In ons onderwijs maken 35.000 kinderen gebruik van voorleessoftware. De grootste groep gebruikers (40 %) bestaat uit kinderen met dyslexie. Maar ook anderstaligen, leerlingen met dyspraxie of kinderen met een visuele beperking zijn hiermee geholpen. Maar wordt voorleessoftware niet te snel en te veel toegepast? Jordi Casteleyn, docent Vakdidactiek Nederlands aan UAntwerpen heeft alleszins zijn bedenkingen.
“Lees- en spellingsmoeilijkheden zitten op een continuüm van vrij klein tot groot. Als de problemen ernstig zijn en een neurologische of biologische oorzaak hebben, kan je ze uiteraard nooit volledig wegnemen of oplossen. Maar dat is een kleine groep leerlingen, en zelfs hen confronteer je best met lezen. Dankzij voorleessoftware krijgen leerlingen met leesproblemen alvast woordenschat binnen. Maar laat je leerlingen alleen naar teksten luisteren, dan werk je onvoldoende actief aan begrijpend lezen. Om een tekst te vatten, vermenigvuldigen we luisterbegrip met ‘decoderen’. Als je leest, zet je tekens om in klank: je ziet de tekens van ‘dak’ en je roept hiervoor de klankvorm op van ‘dak’. Het einddoel is dat je daar betekenis aan verbindt. Op die manier bouw je kwalitatief goede woordcodes op. Met voorleessoftware herleid je die formule eigenlijk tot 0, want het decoderen valt weg.”
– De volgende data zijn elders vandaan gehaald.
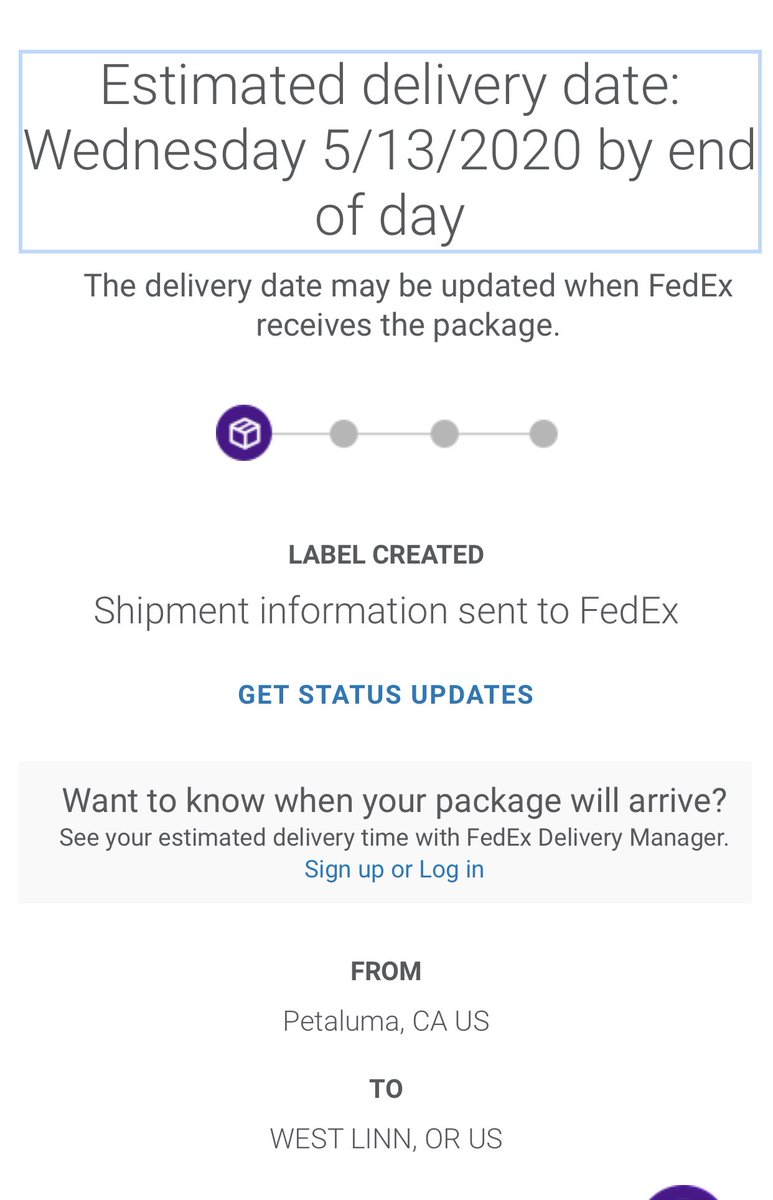Image resolution: width=773 pixels, height=1200 pixels.
Task: Select the WEST LINN, OR US destination
Action: coord(386,1139)
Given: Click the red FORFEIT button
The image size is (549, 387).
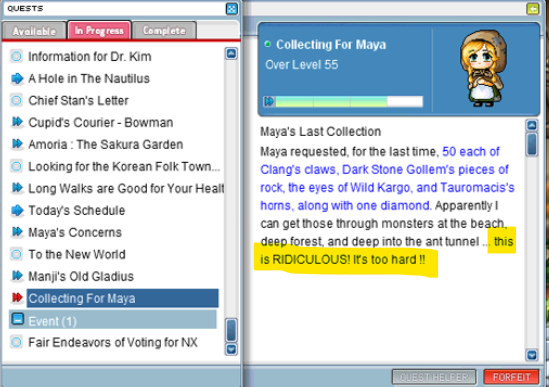Looking at the screenshot, I should click(x=511, y=377).
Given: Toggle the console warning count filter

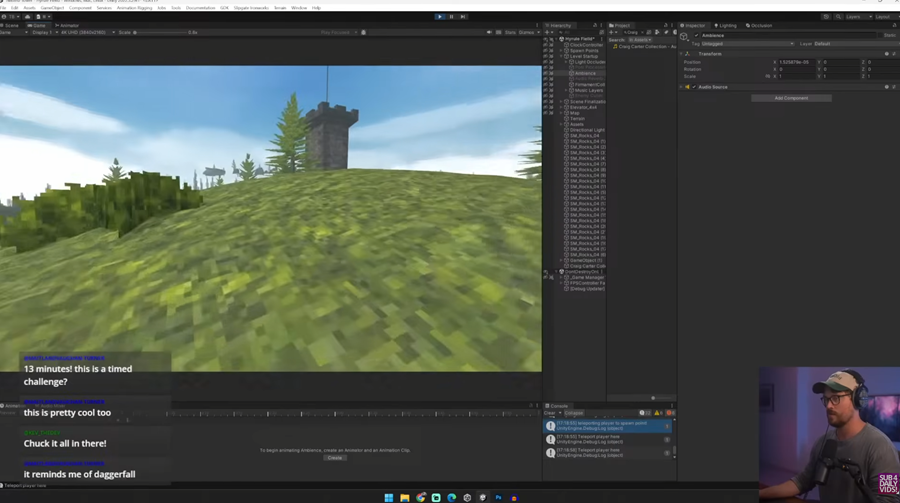Looking at the screenshot, I should (x=657, y=413).
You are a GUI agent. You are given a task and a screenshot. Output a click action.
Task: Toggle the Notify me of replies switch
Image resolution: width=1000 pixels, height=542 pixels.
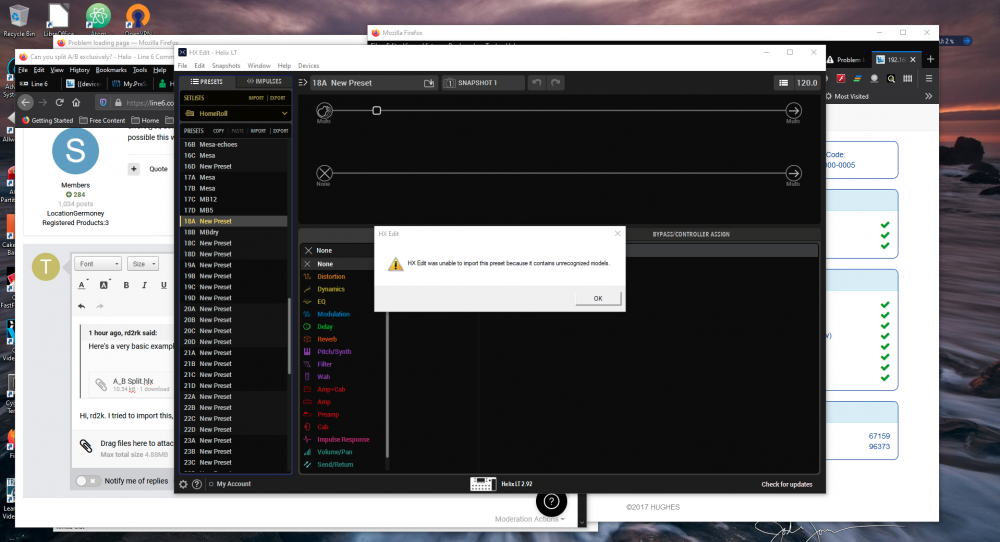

“Voorleessoftware kan wel een mooie aanvuller zijn. Net zoals digitaal ingebouwde spellingscontrole interessant is, maar het spellingsonderwijs niet vervangt, zo is voorleessoftware niet beter of gelijkwaardig aan zelf actief teksten lezen. Leerlingen minder met lezen confronteren, is dus om problemen vragen”, aldus Casteleyn.